Oczywiście pozory są zachowane. Oto np. Siostry zakupiły mieszkanie własnościowe na Gwardii Ludowej i zaproponowały wynajęcie go rodzinie Pani Marii na… 3 lata. Nie gwarantują niczego, a rodzina będzie musiała przy tym wnosić opłaty na poziomie spółdzielni, na które zwyczajnie jej nie stać. A co potem, po 3 latach? „Pod most” – pani Maria nie ma wątpliwości.
Przyszedł list z Magistratu
W kontekście tego wszystkiego jako przejaw skrajnego cynizmu można odczytać pismo zastępcy prezydenta miasta Adama Neumanna, w którym czytamy:
„Zgodnie z §6 cytowanej Uchwały (RM Nr XXII/723/2009) Miasto zapewnia wynajęcie lokalu zamiennego lokatorom mieszkającym w lokalach wchodzących w skład mieszkaniowego zasobu Miasta Gliwice. Wyjaśniam, że budynek, w którym obecnie Pani zamieszkuje, nie jest własnością Gminy Gliwice, w związku z czym Gmina nie ma obowiązku wskazania ewentualnego lokalu zamiennego oraz nie może ingerować w sytuację prawną tej nieruchomości. Udzielenie Pani pomocy nie może wykraczać poza obowiązujące przepisy prawa miejscowego.”

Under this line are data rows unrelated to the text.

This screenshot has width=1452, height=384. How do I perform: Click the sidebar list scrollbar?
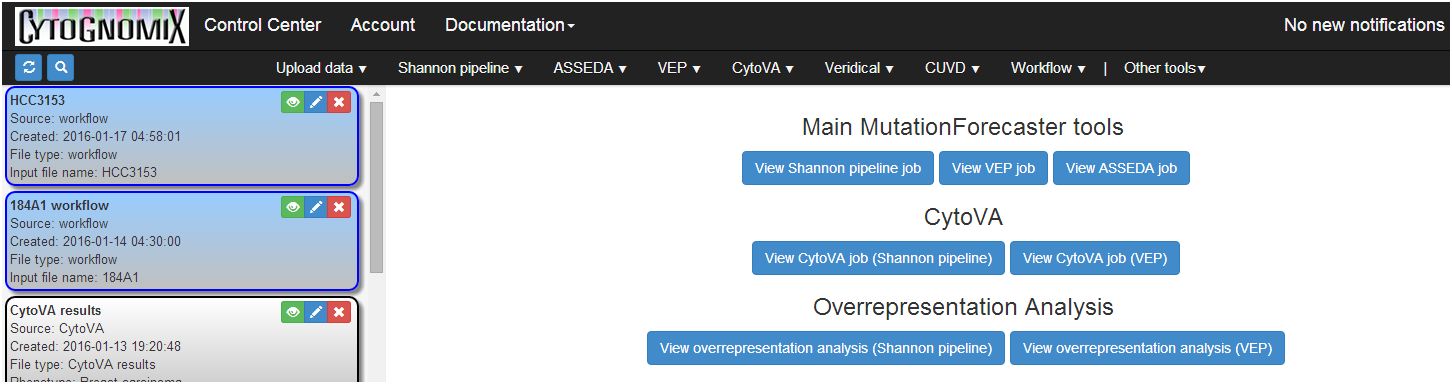tap(377, 186)
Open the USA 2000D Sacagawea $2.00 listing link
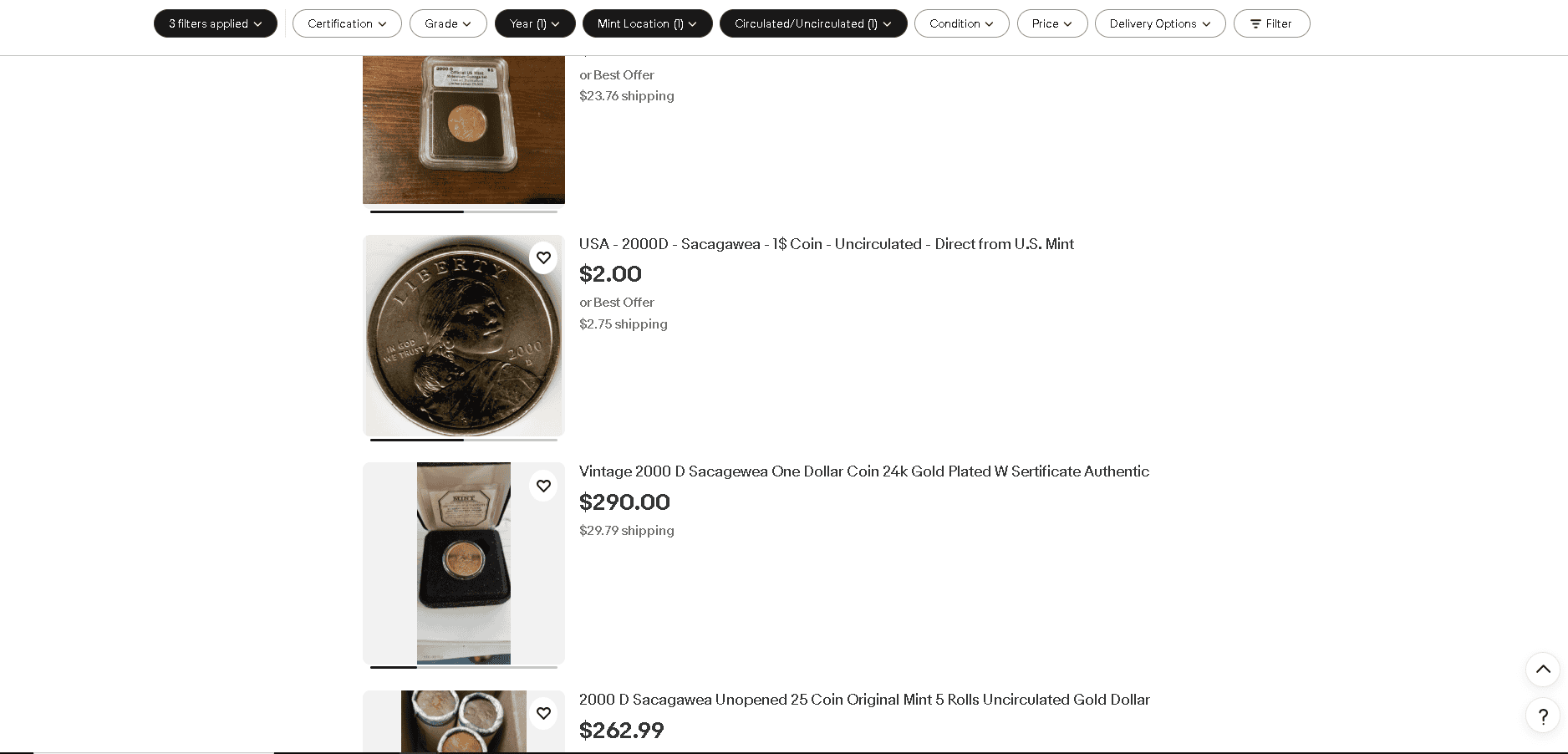1568x754 pixels. [826, 244]
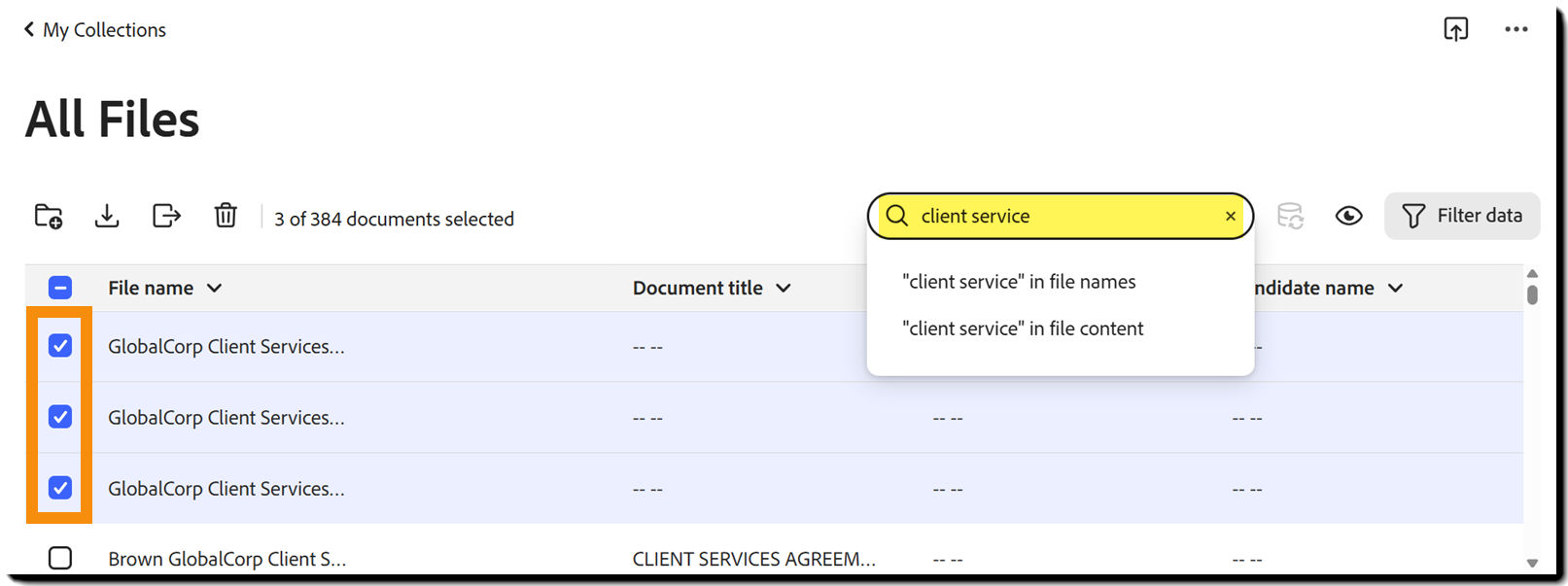
Task: Click the add to collection folder icon
Action: [x=49, y=216]
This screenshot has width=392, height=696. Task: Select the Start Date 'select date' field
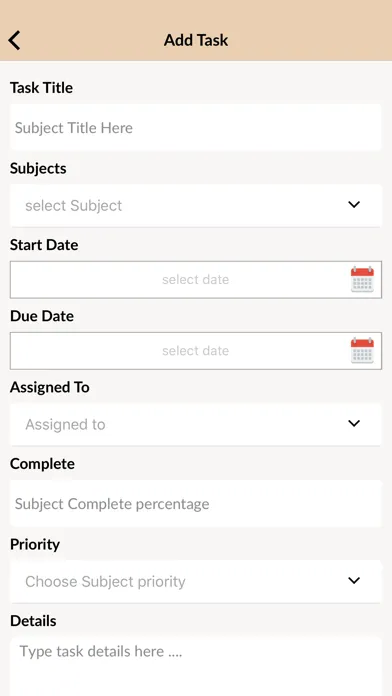coord(195,280)
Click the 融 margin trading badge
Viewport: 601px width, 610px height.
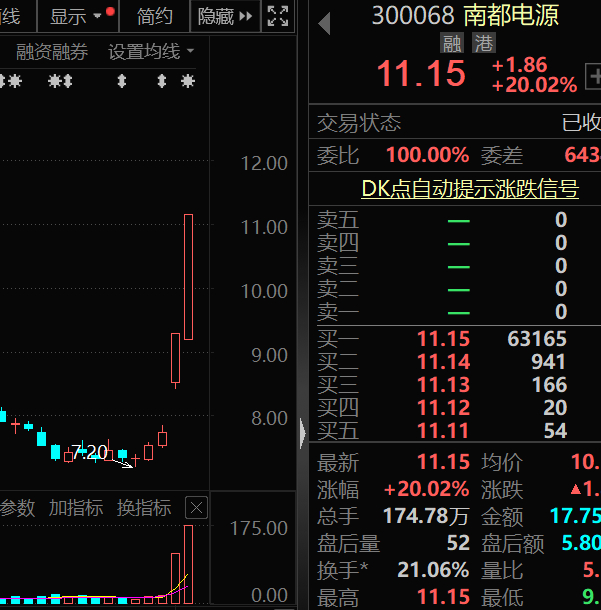coord(452,43)
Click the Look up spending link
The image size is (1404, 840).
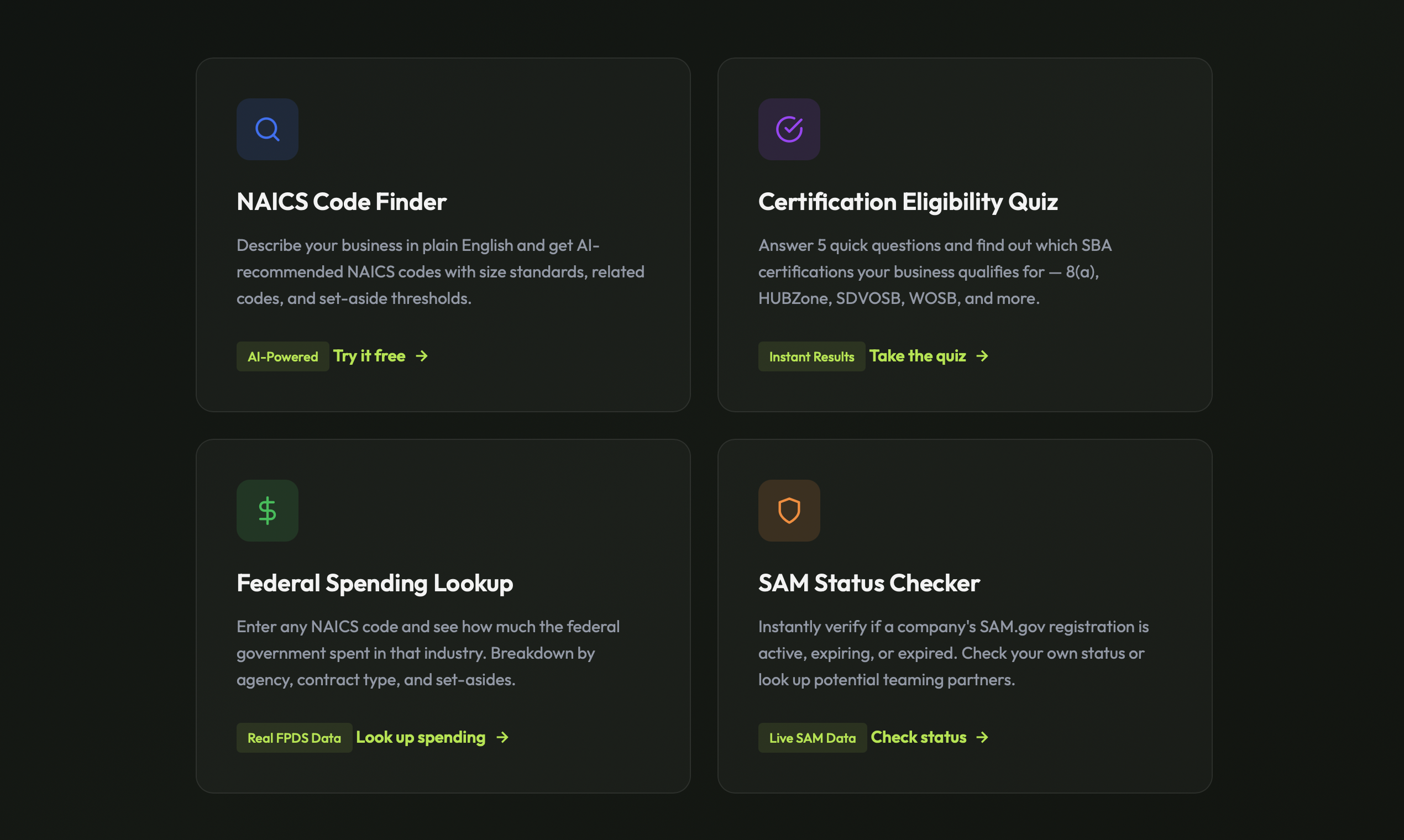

A kolejny fragment ukaże już nie tylko cynizm i bezduszność, ale wręcz społeczną znieczulicę ludzi, którzy zajmują najważniejsze funkcje w gliwickim samorządzie. Oderwany od rzeczywistości zastępca prezydenta radzi bowiem Pani Marii co następuje: „Dodatkowo informuję, że poza ubieganiem się o wynajęcie lokalu socjalnego lub tzw. docelowego, istnieje możliwość starania się o najem, poprzez branie udziału w przetargach na wysokość stawki czynszu wolnego za wynajem lokali mieszkalnych, ogłaszanych przez ZBM TBS”.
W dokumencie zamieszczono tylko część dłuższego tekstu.